Our daughter has only been taking gymnastics regularly for about a year and a half.  As I mentioned in a previous post, she was in a beginner class last year where they did not even take the time to consider advancing her to the next level.  Then after her first trial class at a different gym, they asked if we would consider putting her on a team.  Do what?

We agreed as long as she could start on the team that only travels locally once a month for meets instead of across the state and beyond several weekends each month.  There are three main categories for these meets:  bronze, silver, and gold.  We assumed she would start at the bronze category which is where almost every gymnast starts for his/her first year of competitive gymnastics even after many years of regular gymnastics lessons.  Instead, our daughter's team (most likely upon the insistence of our strong-willed, very driven daughter) decided to start at the silver category.  Within each category, there are four levels:  novice, intermediate, advanced, and elite.  All the girls on her silver team except one who had competed before competed at their first meet as "silver-novice". Our daughter won every event except beam and all-around, so the league coordinators would not let her stay at the novice level.  We thought they would move her to intermediate which we assumed would require more difficult stunts for the scoring.  Instead, they moved her all the way up to advanced.

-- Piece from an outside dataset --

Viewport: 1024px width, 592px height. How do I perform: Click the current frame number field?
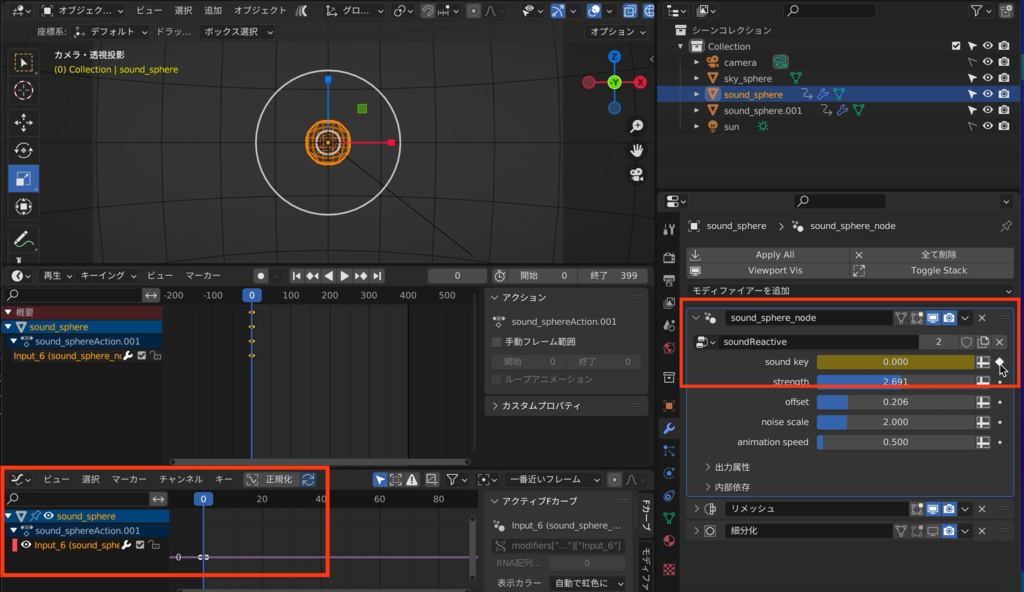pos(456,275)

She is just now learning to do a round-off back handspring (see video of her practicing below), but at the next meeting she would be competing against girls with years of experience who could do aerials, back tucks, and multiple back handsprings in one run.

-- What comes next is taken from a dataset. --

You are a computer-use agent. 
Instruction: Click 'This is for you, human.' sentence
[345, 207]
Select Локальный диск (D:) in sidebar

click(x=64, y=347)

The second meet was further away at the home gym of her team's toughest competition.  Nana and Pops attended the lengthy meet while I sat pathetically in quarantine with strep throat at home waiting for texts and videos my husband would send me after each event so I would "watch replays" remotely.

She scored 9.15 on the bars, only 0.1 point lower than she scored at the last meet in the novice level winning 2nd place!   Here is a brief snippet from her bars routine:
 

She improved her vault score from last time achieving an 8.95, but even that score was not impressive enough against the tougher competition to place.  For the floor routine, her coaches encouraged her to stay with the easier program which she had mastered well, but then she began to cry.  That strong-willed child was determined to do a standing back handspring and a round-off back handspring at this meet even though she still needed more time to refine them.  As I learned later, her score is not impacted by the difficulty of her tumbling runs as I had assumed but merely by how well she performs them, so she could have scored higher doing easier moves.  Even though her back handsprings were not at competition mastery yet, she still improved her score by 0.15 from the last meet where she had only done cartwheels.  I was so proud of her.

Her last event was the beam, the one event that did not go well at all at the last time as it is her most feared event.   By then, she was tired and intimidated and fell once during the routine and busted during the dismount.  She was extremely upset while we were just thankful she was not seriously injured during her falls.  Just as brokenness is a prerequisite to being filled in the spiritual sense, I encouraged her by assuring her that her fall all at this meet will help her become a stronger gymnast in the long run.  And we celebrated the fact that she achieved her back handspring goals on the floor routine (even if that was not her coach's goal).

She's clinging to Philippians 4:13 and now contemplating the truth that He who is in us is greater than He who is in this world.  She can overcome her fear of the beam through the power of God at work in her.